Lighthouse Letters: The Best From February
Each month, The Pilot reprints the letters judged to be the best from the previous month.
Focus Needs to Shift
To Affordable Energy
FROM Feb. 11: Several letters have appeared lately about global warming. The environmental impact side of carbon-based energy use has been debated to the point that the more important priority -- future availability of affordable energy -- has been pushed to the background. The key word is "affordable."
Theory holds that all the easy-to-extract oil reserves in the world have been discovered.
Going forward, demand will outstrip supply due to world economic expansion. This will cause prices to escalate even higher than we saw last year.
Natural gas, like oil, is a diminishing resource. Consumption is up, due to new power plant conversion to gas. Facilities are being built to handle liquefied natural gas, but the construction and transportation costs weigh in heavily and add to the use cost.
Uranium also has a limited supply. One estimate states that if enough conventional reactors (not breeder reactors) were built to supply about one-half of the world's electrical energy consumption, the supply of uranium could be depleted within 30 years.

DATA SECTION:
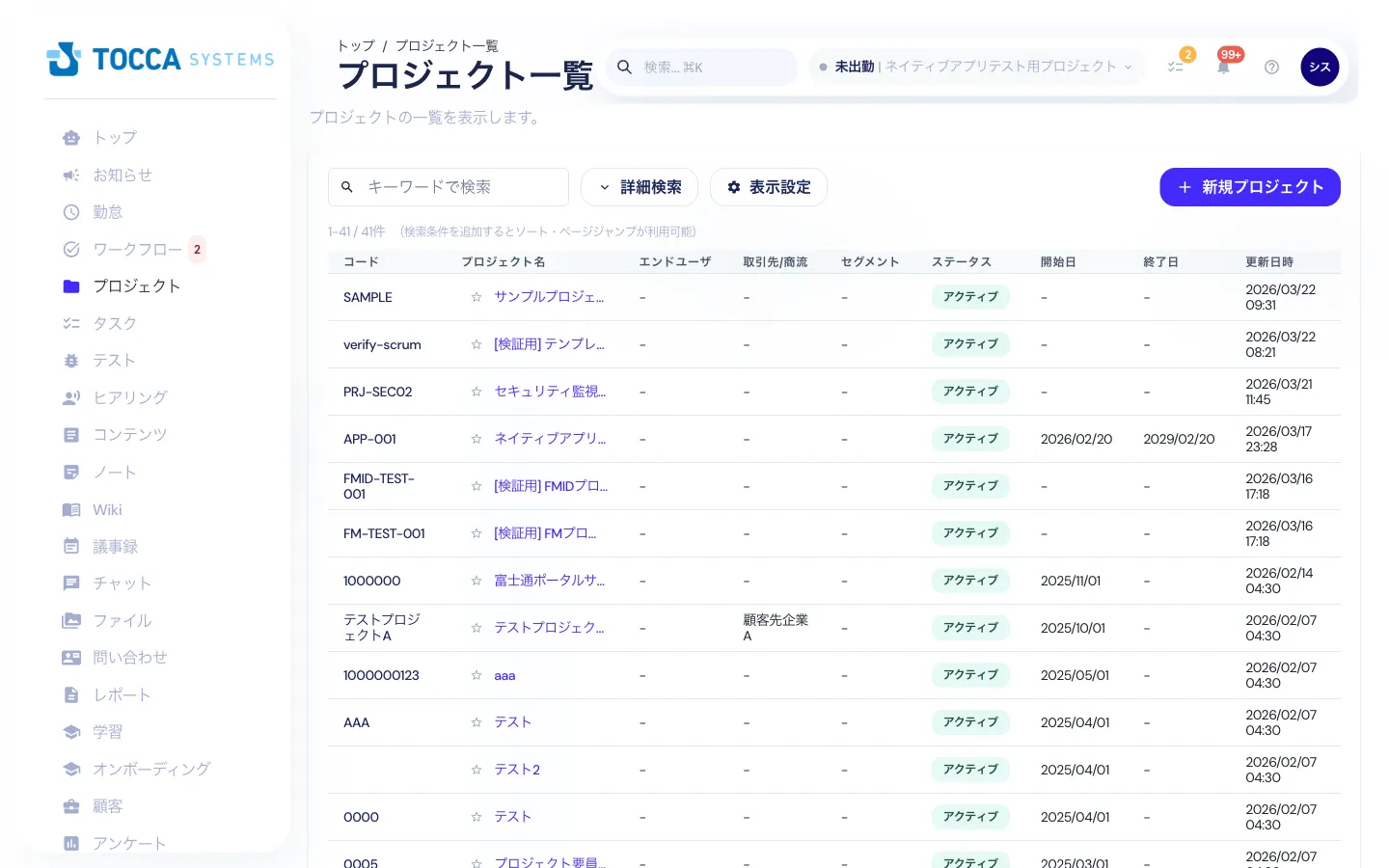Click the 新規プロジェクト button

pos(1250,187)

YOUR ASSIGNMENT: Copy the February letters text between "Focus Needs to" and "the use cost.", inclusive.

ANSWER:
Focus Needs to Shift
To Affordable Energy
FROM Feb. 11: Several letters have appeared lately about global warming. The environmental impact side of carbon-based energy use has been debated to the point that the more important priority -- future availability of affordable energy -- has been pushed to the background. The key word is "affordable."
Theory holds that all the easy-to-extract oil reserves in the world have been discovered.
Going forward, demand will outstrip supply due to world economic expansion. This will cause prices to escalate even higher than we saw last year.
Natural gas, like oil, is a diminishing resource. Consumption is up, due to new power plant conversion to gas. Facilities are being built to handle liquefied natural gas, but the construction and transportation costs weigh in heavily and add to the use cost.